Le vice-président Edmand Lara conditionne l'approbation d'un financement extérieur à la Bolivie

Cette semaine, l'Assemblée législative de Bolivie doit débattre de l'approbation de trois prêts de financement internationaux totalisant près de 680 millions de dollars.

Cependant, ce lundi, le vice-président Edmand Lara, en tant que président de l'Assemblée, a conditionné l'approbation des prêts au fait que l'Exécutif explique « techniquement » comment ces ressources seront utilisées.

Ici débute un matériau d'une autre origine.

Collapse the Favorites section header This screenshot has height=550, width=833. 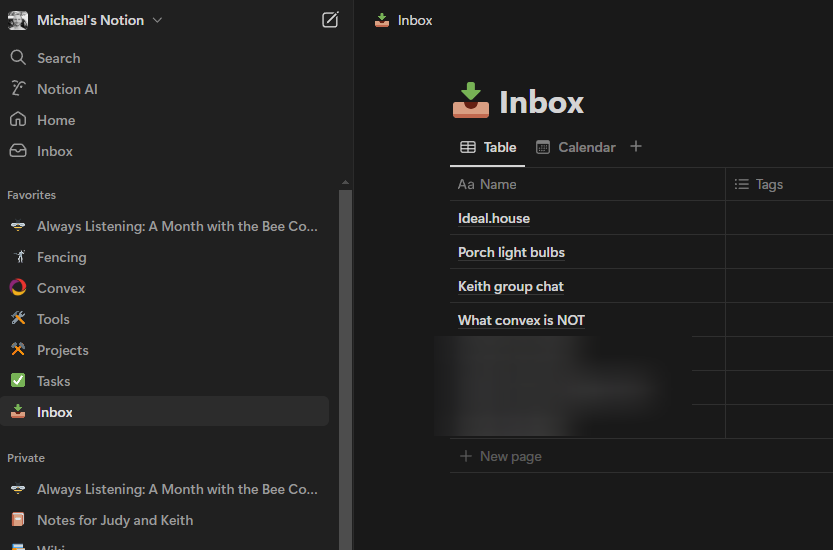pyautogui.click(x=32, y=195)
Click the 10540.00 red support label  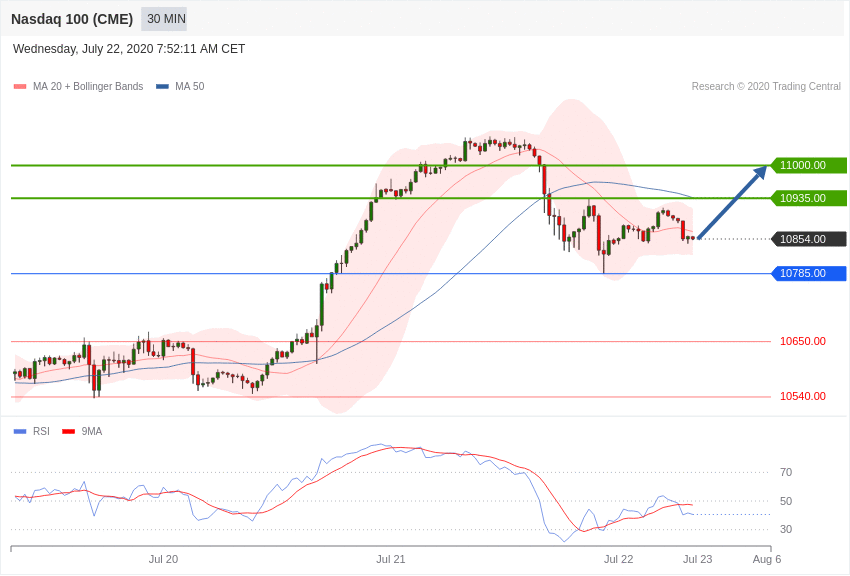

« Les crédits qui ont un but librement accessible, s'ils n'expliquent pas techniquement, évidemment, nous allons les rejeter. Les crédits qui ont un but, une explication technique, une destination appropriée, nous allons approuver et nous allons soutenir », a déclaré Lara dans une vidéo diffusée sur les réseaux sociaux.

La représentante officielle Sandra Rivero a souligné que parmi les crédits approuvés par la Commission de Plan se trouvent les 550 millions de dollars de la Banque de Développement de l'Amérique Latine et des Caraïbes – CAF, gérée par le Président Rodrigo Paz peu avant son investiture. On discutera également de deux crédits de la législature précédente, l'un de 100 millions de dollars de l'Agence japonaise de coopération internationale (JICA), destiné à remplacer les dépenses dues à l'urgence du Covid-19, et un autre de la Banque interaméricaine de développement (BID), de 30 millions de dollars pour la construction d'un parc linéaire entre les villes de La Paz et El Alto.

Le nouveau gouvernement de Bolivie

Les crédits de la JICA, de la BID et d'autres organisations internationales ont été rejetés ou retardés par la précédente composition législative du gouvernement de Luis Arce, qui a dénoncé à plusieurs reprises le « sabotage » parlementaire de l'opposition et du parti. évisme pour affaiblir sa direction. L'absence d'approbation rapide de ces financements a réduit les liquidités de l'État et limité les investissements publics, aggravant ainsi la crise économique du pays.

« Le peuple bolivien a subi les conséquences de ceux qui ont opté pour le sabotage économique et politique. Les besoins du pays ne peuvent pas être au service de l'ambition ou des calculs politiques d'une personne ou d'un groupe de personnes », a écrit l'ancien président peu avant de terminer son mandat.

Pour stabiliser l'économie du pays, frappée depuis plusieurs années par la baisse des exportations d'hydrocarbures, le gouvernement Paz envisage de recourir à des crédits de financement extérieurs en plus de réduire les dépenses publiques et de diversifier les exportations, entre autres lignes d'action. Le ministre de l'Économie, José Gabriel Espinoza, a souligné que des crédits sont en cours de négociation avec d'autres organismes pour un montant de 9 milliards de dollars pour des projets publics et privés.

La Paz, Bolivie. 24 de

Cependant, selon la vice-présidente Lara, le niveau d'endettement de la Bolivie n'est pas pris en compte. Concernant les crédits qui seront discutés cette semaine, il a indiqué qu'il est particulièrement préoccupé par le financement de la CAF, de 500 millions de dollars, disponible gratuitement.

« C'est-à-dire que le ministre de l'Économie pourra disposer de ce crédit comme bon lui semble. Nous ne rejetons pas l'approbation du crédit, ce que nous voulons, c'est qu'ils nous expliquent techniquement quelle sera la destination, à quoi serviront les crédits et quelle est la capacité d'endettement du pays », a déclaré le vice-président.

L'analyste politique Pablo Deheza a souligné que les propos de Lara « illustrent l'ampleur de la crise » dans laquelle se trouve le pays. « Il ne s'agit pas seulement d'un manque de leadership, d'idéologies, de partis ou de programmes gouvernementaux, il s'agit d'une crise vraiment profonde et inquiétante des idées politiques et du sens historique », a-t-il écrit sur ses réseaux sociaux.